■ **TASK PROMPT**
Rewrite the items from the line with "ONLINE CASINO BUSINESS FOR SALE (654, 1269)" to the line with "ONLINE CASINO BULGARIA EFBET (378, 1269)", replacing "BOOK OF RA" with "BOOK OF DEAD" and leaving everything else as it is.

■ **SUPPLIED RECORDS**
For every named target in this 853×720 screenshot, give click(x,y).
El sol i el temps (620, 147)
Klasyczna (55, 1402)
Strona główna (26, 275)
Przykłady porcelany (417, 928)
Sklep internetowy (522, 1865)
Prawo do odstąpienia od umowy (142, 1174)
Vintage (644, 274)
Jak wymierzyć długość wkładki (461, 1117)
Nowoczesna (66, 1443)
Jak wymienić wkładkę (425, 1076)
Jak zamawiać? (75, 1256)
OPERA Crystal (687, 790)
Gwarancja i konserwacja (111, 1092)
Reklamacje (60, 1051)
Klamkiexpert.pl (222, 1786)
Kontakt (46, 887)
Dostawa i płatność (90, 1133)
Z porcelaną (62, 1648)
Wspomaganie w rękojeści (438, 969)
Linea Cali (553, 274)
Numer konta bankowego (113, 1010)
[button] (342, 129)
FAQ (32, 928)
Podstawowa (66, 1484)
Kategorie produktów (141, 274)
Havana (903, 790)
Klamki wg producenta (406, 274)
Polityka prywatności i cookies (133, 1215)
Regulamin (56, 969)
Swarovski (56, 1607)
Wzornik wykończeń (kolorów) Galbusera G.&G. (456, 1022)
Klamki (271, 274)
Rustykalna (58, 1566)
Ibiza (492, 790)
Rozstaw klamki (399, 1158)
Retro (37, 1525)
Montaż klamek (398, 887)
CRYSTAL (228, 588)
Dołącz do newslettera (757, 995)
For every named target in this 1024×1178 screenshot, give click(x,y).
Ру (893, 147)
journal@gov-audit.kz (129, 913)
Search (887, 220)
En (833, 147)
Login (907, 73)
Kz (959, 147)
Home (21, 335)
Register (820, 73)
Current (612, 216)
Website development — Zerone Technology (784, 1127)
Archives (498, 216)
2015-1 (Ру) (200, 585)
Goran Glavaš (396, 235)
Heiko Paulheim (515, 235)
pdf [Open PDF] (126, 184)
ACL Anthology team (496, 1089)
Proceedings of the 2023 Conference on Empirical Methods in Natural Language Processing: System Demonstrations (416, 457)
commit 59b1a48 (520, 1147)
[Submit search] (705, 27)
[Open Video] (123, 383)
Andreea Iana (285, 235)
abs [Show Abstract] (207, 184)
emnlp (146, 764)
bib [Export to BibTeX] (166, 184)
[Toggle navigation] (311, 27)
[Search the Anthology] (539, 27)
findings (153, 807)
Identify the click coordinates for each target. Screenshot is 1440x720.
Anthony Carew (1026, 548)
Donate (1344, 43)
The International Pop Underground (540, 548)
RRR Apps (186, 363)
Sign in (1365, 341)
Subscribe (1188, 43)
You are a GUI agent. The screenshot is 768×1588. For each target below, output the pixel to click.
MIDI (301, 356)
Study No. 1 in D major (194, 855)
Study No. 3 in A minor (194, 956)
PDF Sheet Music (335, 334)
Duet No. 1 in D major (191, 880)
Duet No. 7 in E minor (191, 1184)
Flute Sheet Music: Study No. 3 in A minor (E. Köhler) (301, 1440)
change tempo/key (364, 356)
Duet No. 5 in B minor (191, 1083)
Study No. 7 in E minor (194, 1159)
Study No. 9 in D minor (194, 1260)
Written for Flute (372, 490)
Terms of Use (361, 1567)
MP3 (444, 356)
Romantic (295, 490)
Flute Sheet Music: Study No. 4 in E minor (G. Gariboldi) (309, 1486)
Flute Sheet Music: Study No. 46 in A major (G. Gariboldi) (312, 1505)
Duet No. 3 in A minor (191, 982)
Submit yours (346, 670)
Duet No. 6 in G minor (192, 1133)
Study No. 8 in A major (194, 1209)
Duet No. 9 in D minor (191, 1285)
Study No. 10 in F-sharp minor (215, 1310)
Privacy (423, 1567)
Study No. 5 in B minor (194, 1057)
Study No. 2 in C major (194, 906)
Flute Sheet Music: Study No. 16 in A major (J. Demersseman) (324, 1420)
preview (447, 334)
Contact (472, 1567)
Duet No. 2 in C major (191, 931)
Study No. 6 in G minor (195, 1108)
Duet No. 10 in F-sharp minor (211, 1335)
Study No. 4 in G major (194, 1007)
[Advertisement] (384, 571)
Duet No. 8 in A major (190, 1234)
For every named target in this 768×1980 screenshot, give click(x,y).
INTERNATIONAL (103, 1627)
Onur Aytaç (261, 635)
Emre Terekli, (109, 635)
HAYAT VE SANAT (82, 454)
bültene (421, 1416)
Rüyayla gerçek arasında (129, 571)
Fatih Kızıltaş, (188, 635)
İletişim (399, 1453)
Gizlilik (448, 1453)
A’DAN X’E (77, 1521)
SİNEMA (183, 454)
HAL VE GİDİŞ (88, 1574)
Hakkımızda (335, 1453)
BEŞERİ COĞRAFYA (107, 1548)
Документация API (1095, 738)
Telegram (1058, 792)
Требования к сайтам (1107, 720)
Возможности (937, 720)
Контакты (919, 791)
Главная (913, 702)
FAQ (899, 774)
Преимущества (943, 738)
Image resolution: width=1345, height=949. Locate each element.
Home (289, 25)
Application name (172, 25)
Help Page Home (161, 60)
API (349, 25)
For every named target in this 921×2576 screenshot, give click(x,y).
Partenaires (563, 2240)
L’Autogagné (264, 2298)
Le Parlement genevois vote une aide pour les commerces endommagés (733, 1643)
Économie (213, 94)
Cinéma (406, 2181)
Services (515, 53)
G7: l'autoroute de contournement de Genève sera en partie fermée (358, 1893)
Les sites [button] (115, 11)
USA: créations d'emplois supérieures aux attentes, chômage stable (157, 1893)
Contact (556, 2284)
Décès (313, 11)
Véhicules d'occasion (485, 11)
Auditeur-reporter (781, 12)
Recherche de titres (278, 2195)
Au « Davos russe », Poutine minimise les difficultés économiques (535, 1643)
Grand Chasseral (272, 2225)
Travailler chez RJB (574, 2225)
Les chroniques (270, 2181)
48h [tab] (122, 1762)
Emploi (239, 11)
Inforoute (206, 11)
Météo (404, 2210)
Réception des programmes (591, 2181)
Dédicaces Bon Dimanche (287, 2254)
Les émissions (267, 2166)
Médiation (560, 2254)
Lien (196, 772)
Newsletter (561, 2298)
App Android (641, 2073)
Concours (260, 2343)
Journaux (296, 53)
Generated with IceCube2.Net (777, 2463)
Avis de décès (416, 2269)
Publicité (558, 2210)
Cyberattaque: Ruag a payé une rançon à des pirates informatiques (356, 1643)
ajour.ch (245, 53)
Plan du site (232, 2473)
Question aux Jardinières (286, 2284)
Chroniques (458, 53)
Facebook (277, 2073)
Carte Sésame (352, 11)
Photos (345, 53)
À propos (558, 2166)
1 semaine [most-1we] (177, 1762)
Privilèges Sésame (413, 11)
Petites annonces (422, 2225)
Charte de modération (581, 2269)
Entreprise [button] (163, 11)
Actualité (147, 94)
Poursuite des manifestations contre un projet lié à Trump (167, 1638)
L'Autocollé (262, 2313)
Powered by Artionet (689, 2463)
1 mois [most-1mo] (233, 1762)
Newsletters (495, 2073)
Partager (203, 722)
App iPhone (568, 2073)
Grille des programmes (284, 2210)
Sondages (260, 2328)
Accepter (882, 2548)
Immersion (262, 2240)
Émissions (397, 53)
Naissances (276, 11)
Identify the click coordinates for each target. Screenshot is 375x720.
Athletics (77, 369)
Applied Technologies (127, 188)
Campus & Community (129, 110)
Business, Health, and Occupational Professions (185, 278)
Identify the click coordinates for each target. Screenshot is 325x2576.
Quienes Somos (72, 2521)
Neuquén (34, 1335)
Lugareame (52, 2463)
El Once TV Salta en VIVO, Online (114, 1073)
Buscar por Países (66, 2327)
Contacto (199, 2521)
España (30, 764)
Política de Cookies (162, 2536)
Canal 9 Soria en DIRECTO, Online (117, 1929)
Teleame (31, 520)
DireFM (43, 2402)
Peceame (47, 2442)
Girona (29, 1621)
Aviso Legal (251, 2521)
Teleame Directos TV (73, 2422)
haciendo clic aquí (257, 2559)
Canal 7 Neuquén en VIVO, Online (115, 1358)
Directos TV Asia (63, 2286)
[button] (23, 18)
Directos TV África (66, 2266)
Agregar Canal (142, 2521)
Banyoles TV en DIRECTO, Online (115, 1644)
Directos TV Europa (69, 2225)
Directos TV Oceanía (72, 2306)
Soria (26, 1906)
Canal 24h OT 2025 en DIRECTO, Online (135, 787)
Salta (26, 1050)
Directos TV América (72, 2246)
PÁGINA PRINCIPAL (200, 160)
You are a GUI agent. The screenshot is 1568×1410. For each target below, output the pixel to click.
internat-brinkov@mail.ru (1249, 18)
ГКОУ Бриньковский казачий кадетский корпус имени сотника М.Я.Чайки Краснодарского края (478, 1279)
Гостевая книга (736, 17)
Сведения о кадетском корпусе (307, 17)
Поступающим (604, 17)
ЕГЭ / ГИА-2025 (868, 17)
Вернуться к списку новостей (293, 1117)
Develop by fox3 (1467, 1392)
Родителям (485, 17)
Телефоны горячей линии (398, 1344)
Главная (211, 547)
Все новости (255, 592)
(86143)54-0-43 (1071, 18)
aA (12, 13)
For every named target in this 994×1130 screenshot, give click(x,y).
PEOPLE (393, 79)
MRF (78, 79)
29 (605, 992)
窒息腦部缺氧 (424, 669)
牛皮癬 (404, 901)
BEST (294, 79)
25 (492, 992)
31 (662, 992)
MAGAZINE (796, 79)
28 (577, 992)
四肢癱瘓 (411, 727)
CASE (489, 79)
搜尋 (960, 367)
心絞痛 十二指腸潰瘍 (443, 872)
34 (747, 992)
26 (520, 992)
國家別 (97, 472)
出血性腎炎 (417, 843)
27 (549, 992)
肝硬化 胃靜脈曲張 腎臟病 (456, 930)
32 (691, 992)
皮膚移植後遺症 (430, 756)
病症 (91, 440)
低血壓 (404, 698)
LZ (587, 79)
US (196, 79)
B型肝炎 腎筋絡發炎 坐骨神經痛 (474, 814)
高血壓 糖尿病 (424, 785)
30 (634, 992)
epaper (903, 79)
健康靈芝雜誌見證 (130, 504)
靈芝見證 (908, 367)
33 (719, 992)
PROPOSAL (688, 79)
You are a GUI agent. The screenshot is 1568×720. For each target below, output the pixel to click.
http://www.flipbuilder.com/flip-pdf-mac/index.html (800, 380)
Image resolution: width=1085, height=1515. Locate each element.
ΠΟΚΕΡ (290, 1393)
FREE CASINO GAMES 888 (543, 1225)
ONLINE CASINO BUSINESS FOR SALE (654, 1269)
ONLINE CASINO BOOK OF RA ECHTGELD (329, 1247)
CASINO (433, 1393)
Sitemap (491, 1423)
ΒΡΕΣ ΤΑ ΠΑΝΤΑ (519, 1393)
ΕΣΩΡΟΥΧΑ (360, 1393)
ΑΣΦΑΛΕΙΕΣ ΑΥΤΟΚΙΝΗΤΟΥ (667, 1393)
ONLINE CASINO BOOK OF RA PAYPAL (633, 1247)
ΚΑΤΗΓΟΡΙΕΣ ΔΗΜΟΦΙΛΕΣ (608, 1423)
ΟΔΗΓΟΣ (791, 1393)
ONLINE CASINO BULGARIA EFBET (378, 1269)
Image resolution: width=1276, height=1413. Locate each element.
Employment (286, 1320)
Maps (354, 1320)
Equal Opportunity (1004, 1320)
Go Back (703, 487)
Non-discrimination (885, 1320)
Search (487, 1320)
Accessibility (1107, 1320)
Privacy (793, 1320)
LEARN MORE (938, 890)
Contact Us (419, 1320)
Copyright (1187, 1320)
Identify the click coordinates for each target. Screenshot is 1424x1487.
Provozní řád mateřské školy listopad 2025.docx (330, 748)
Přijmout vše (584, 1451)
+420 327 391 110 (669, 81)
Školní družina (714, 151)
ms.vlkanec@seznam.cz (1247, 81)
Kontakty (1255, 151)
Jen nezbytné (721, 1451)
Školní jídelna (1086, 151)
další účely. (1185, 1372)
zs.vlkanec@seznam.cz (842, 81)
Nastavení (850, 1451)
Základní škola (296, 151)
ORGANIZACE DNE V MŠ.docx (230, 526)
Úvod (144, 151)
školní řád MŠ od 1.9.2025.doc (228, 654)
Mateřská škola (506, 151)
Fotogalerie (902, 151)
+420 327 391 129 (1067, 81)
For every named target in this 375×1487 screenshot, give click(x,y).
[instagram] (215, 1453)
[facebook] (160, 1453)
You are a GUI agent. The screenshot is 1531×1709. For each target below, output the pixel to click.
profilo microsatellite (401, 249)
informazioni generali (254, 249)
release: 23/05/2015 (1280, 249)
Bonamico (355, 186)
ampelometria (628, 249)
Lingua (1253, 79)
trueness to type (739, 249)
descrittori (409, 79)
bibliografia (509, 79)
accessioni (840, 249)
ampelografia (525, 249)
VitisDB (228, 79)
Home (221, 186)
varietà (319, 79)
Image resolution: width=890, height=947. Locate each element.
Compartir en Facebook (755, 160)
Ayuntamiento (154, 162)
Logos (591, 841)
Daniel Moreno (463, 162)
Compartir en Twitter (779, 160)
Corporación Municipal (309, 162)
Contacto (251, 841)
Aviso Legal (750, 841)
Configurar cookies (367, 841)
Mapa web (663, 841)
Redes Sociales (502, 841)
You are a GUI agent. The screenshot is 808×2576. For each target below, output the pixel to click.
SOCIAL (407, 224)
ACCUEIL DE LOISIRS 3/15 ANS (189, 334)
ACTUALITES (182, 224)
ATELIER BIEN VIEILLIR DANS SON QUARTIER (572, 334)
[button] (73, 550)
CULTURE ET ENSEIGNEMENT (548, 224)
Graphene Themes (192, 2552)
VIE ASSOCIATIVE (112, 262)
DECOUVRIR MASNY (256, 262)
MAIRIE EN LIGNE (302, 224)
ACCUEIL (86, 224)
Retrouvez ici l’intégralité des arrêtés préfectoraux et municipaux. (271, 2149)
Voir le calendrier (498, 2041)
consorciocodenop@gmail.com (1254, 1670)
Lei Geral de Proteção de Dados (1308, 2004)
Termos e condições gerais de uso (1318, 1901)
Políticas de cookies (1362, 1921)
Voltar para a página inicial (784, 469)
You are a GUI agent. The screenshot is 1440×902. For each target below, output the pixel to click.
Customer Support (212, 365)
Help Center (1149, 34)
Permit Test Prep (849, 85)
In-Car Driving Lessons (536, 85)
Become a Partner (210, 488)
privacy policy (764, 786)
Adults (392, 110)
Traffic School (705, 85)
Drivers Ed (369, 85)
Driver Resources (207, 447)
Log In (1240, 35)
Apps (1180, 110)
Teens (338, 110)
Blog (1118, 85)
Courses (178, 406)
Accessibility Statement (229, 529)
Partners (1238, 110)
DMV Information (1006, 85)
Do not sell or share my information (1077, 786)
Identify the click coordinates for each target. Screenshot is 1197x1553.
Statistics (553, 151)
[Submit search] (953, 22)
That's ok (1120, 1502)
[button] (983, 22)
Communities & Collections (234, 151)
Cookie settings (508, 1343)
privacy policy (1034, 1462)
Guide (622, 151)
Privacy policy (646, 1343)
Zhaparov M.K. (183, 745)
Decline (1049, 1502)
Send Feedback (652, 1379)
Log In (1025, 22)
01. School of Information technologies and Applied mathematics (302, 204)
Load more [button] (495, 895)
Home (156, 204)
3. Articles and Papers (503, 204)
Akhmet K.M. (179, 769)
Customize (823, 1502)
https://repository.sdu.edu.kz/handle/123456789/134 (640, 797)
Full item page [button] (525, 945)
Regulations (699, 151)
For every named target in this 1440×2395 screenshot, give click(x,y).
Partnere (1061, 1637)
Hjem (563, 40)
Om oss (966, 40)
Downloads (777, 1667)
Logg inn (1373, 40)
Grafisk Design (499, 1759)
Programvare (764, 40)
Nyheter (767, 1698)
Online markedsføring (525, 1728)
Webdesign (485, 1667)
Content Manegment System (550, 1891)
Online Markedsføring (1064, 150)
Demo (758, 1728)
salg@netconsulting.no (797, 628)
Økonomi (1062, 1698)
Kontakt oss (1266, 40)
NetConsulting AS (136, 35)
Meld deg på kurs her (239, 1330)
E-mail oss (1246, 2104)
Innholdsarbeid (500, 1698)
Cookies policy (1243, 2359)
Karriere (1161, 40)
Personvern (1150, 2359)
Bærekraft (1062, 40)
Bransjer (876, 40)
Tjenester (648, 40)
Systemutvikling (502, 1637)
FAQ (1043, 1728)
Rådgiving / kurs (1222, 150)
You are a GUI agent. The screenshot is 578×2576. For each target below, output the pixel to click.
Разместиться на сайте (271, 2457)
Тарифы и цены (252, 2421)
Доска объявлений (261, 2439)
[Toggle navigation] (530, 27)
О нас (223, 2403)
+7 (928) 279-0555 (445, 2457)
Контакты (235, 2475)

■ **SOLUTION**
ONLINE CASINO BUSINESS FOR SALE (654, 1269)
ONLINE CASINO BOOK OF DEAD ECHTGELD (329, 1247)
CASINO (433, 1393)
Sitemap (491, 1423)
ΒΡΕΣ ΤΑ ΠΑΝΤΑ (519, 1393)
ΕΣΩΡΟΥΧΑ (360, 1393)
ΑΣΦΑΛΕΙΕΣ ΑΥΤΟΚΙΝΗΤΟΥ (667, 1393)
ONLINE CASINO BOOK OF DEAD PAYPAL (633, 1247)
ΚΑΤΗΓΟΡΙΕΣ ΔΗΜΟΦΙΛΕΣ (608, 1423)
ΟΔΗΓΟΣ (791, 1393)
ONLINE CASINO BULGARIA EFBET (378, 1269)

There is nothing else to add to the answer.